The carmaker appears to have a second winner coming with the all-electric F-150 Lightning set to launch production in June. Earlier this month, Ford said it would double production capacity and likely still will have to push into 2023 to meet existing reservations.
Blue Oval City
Last September, Ford won more praise for its plan to build a 6-square-mile EV manufacturing complex, dubbed Blue Oval City, outside Memphis, along with three battery plants able to provide power for about 1 million BEVs.
“I’m proud the company is getting recognized for our commitment to electrification,” Farley told Automotive News last week. “The market is saying we like this Ford move into battery-electric and we have more confidence in the delivery of the base business.
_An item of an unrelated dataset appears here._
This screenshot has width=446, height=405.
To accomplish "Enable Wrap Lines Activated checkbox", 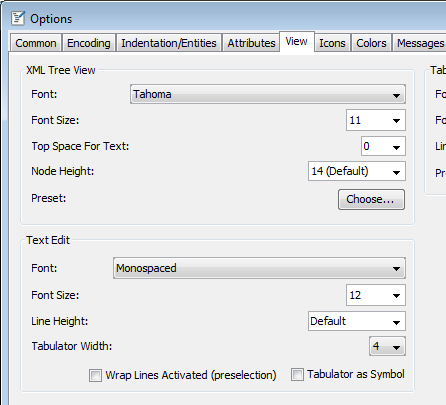I will pos(95,375).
We like that they’re moving now to scale while others are years away.”
That might be taken as a bit of an overstatement. The industry, on the whole, is racing to electrify. Tesla currently has a strong lead, though Ford last year pushed past archrival General Motors to become the No. 2 seller of BEVs in the American market. But GM has an array of products coming in 2022 and 2023 and, based on current plans, would have substantially more all-electric vehicles — at least 30 — in production than Ford by 2025.
Ford has more on the way, though it has been more reluctant to disclose specifics. “Although I’m extremely thankful for the recognition of the team’s hard work, in my mind, we’re just getting started,” Farley told the trade publication.
Plenty of challenges ahead
There are plenty of challenges Ford will face if it hopes to simply maintain its current stock price, never mind continue its recent gains.
The automaker has an unfortunate history of early production hiccups, something that crippled the launch of models like the latest Explorer SUV a couple years back. It will have to execute the rollout of the F-150 Lightning flawlessly, observers have stressed, even while relying on an all-new plant with some radical new production methods.
Among other things, the facility relies on automated guided vehicles to move partially assembled pickups, rather than a conventional assembly line.
Then there’s the challenge of staying on top when it comes to battery chemistry. Ford is spending $7.7 billion on its new Memphis complex and two battery factories in Kentucky.
Battery partner SK Innovation is kicking in another $4.4 billion. They’re focusing on conventional lithium-ion battery technology.
But operations will begin mid-decade, about the time when rivals like Toyota and Nissan are hoping to come out with next-gen solid-state batteries that could change the BEV game.
Dealers could be the glitch
More immediately, Ford is worried about headaches its dealers are creating. Like most automotive retailers, they’ve struggled with supply shortages and have largely abandoned traditional discounting as customers line up for whatever products they can find. But there have been widespread reports about retailers tacking on thousands, even tens of thousands, of dollars in “additional dealer markups” on the Mach-E and Lightning. And Ford insiders tell TheDetroitBureau.com they’re concerned this could scare away potential customers.
Legally, Ford cannot order dealers to stick to MSRP prices but “we can adjust allocations,” a senior official told TheDetroitBureau.com on deep background. By squeezing limited supply for greedy retailers, Ford hopes to bring them back in line.
Getting its second all-electric model into the field with the minimum of problems and the maximum of deliveries, analysts agree, will be a critical part of the formula to keep Ford stock climbing.